Face ao alcance muito limitado destas conclusões, facto reconhecido pelo próprio Bruno Fazenda (actualmente envolvido numa ampla investigação acústica sobre Stonehenge), aquele estudo vale sobretudo pelo estabelecimento de uma metodologia rigorosa que passará a servir de padrão obrigatório em trabalhos futuros e que no Escoural, aquele investigador teve oportunidade de ensaiar de novo. Pessoalmente, no entanto, pese embora o reconhecimento quase intuitivo do certamente importante papel dos sons nas múltiplas facetas do dia a dia da humanidade pré-histórica, julgo que dificilmente, no caso de uma cavidade tão pequena como a do Escoural, as eventuais variáveis de qualidade acústica, poderiam ter influenciado a escolha da localização da centena de motivos pintados ou gravados ali identificados (mesmo partindo do princípio pouco provável que a sua grande maioria teria sido produzido pela mesma comunidade). De qualquer modo, os testes efectuados na Gruta do Escoural,  com sucessivas gravações digitais de sinais sonoros percorrendo toda uma escala dos mais graves aos mais agudos, uma vez analisados estatisticamente e devidamente publicados, passarão a ser, tanto quanto me é dado conhecer, uma estreia absoluta na arqueologia pré-histórica portuguesa. Mais uma a que esta Gruta ficará ligada.

_Descrição da tarefa_
Responda, com base no texto sobre a Gruta do Escoural:
1. Em que investigação está envolvido Bruno Fazenda?
2. Quantos motivos pintados ou gravados foram identificados no Escoural?
3. Que escala percorreram os sinais sonoros gravados nos testes na gruta?

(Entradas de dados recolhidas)
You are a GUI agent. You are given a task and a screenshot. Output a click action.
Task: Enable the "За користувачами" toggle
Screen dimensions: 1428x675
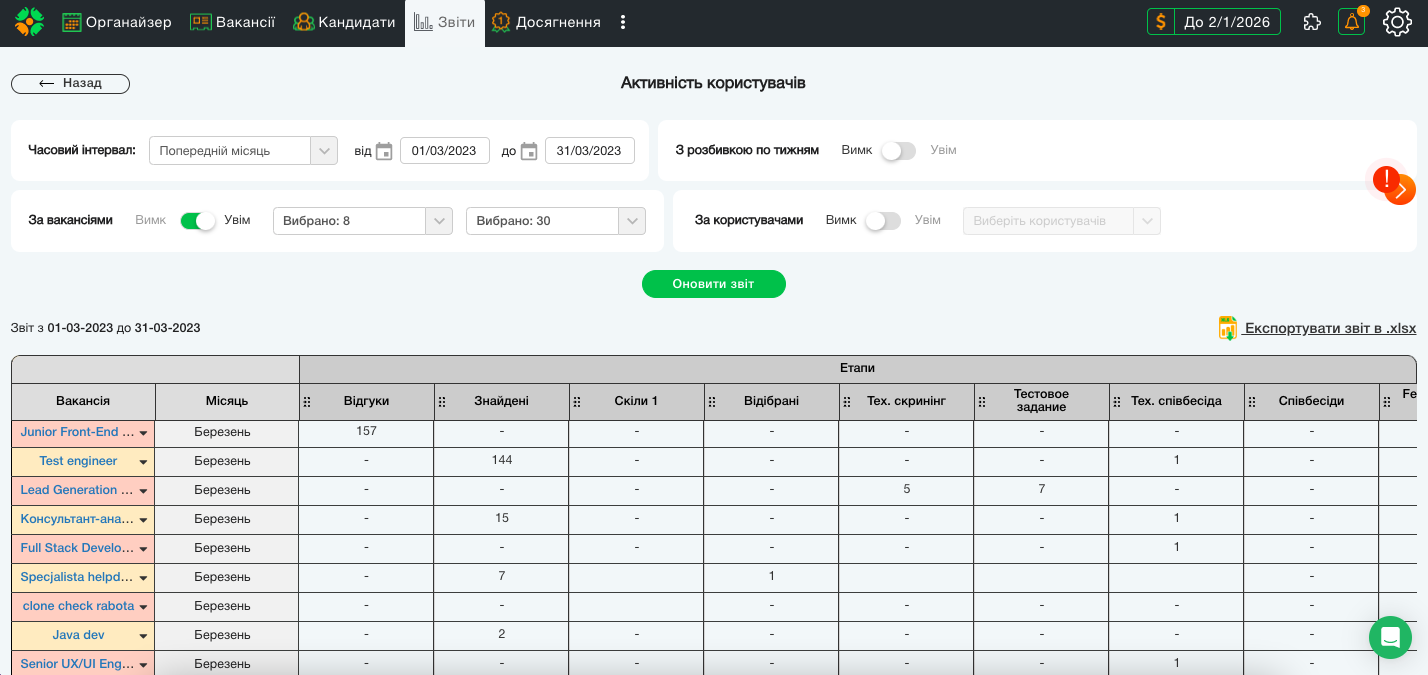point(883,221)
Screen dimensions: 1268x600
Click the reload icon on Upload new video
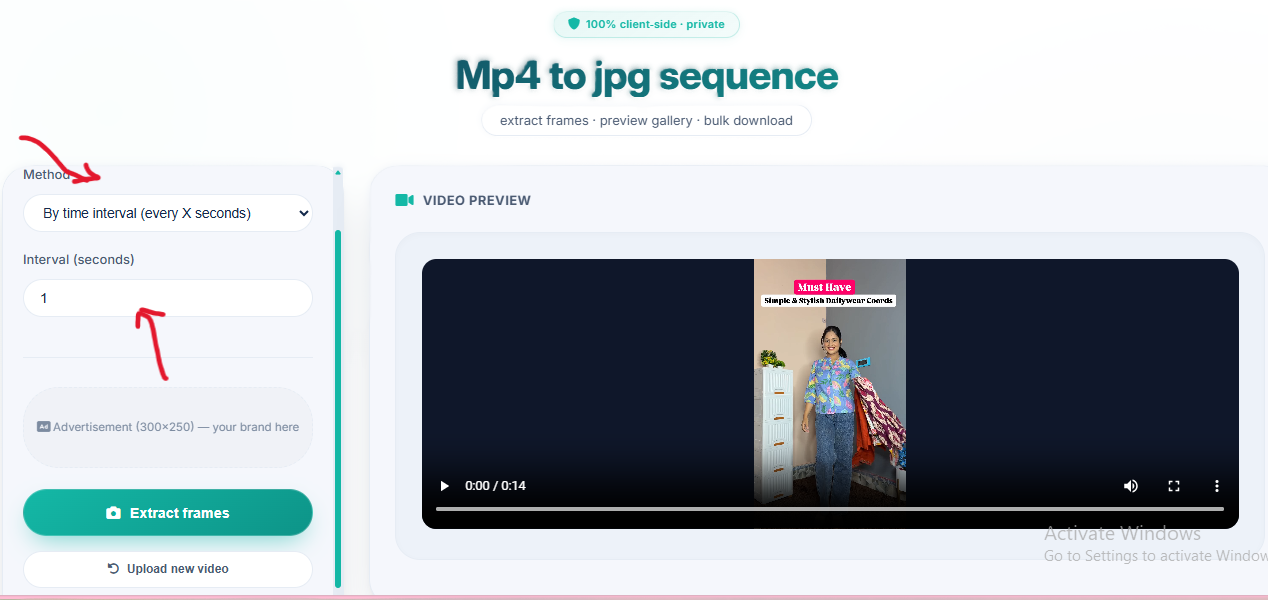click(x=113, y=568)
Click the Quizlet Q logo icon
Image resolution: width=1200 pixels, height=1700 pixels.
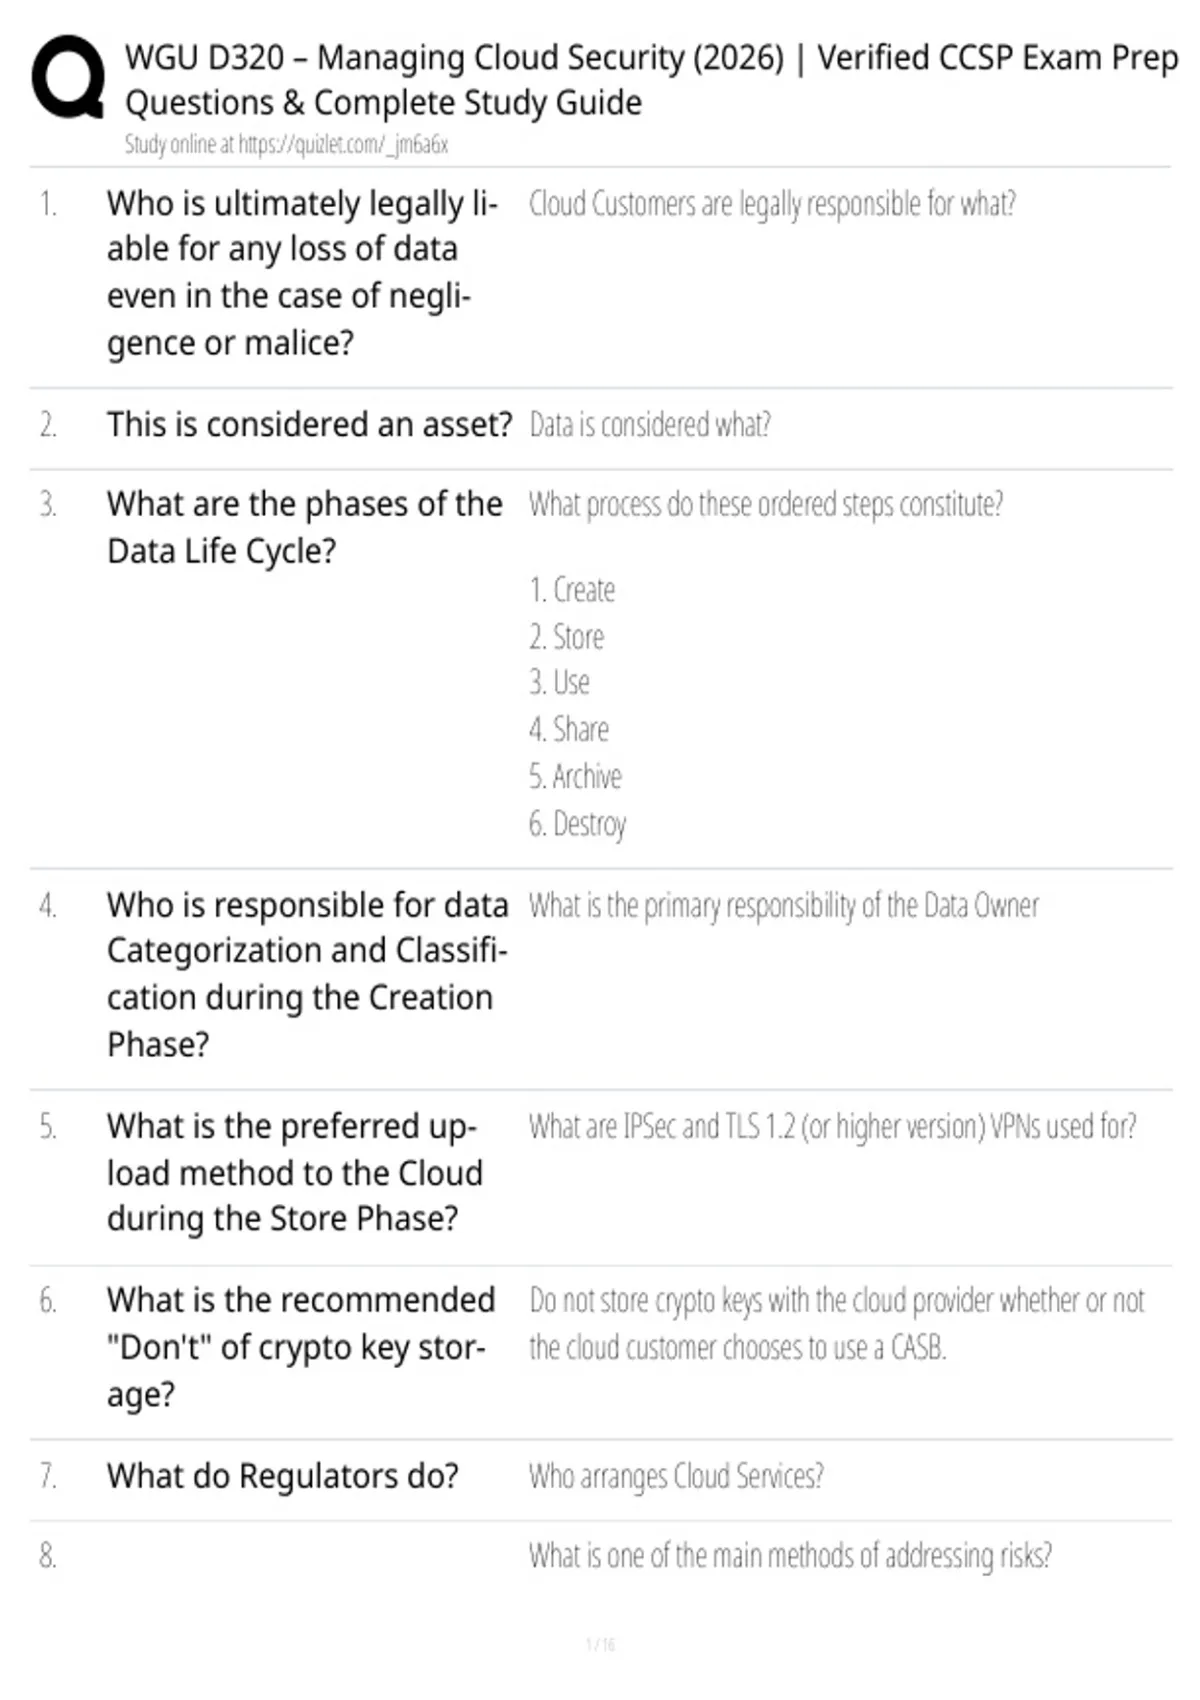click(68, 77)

_Resposta escrita_
1. Numa ampla investigação acústica sobre Stonehenge.
2. Uma centena.
3. Toda uma escala, dos sons mais graves aos mais agudos.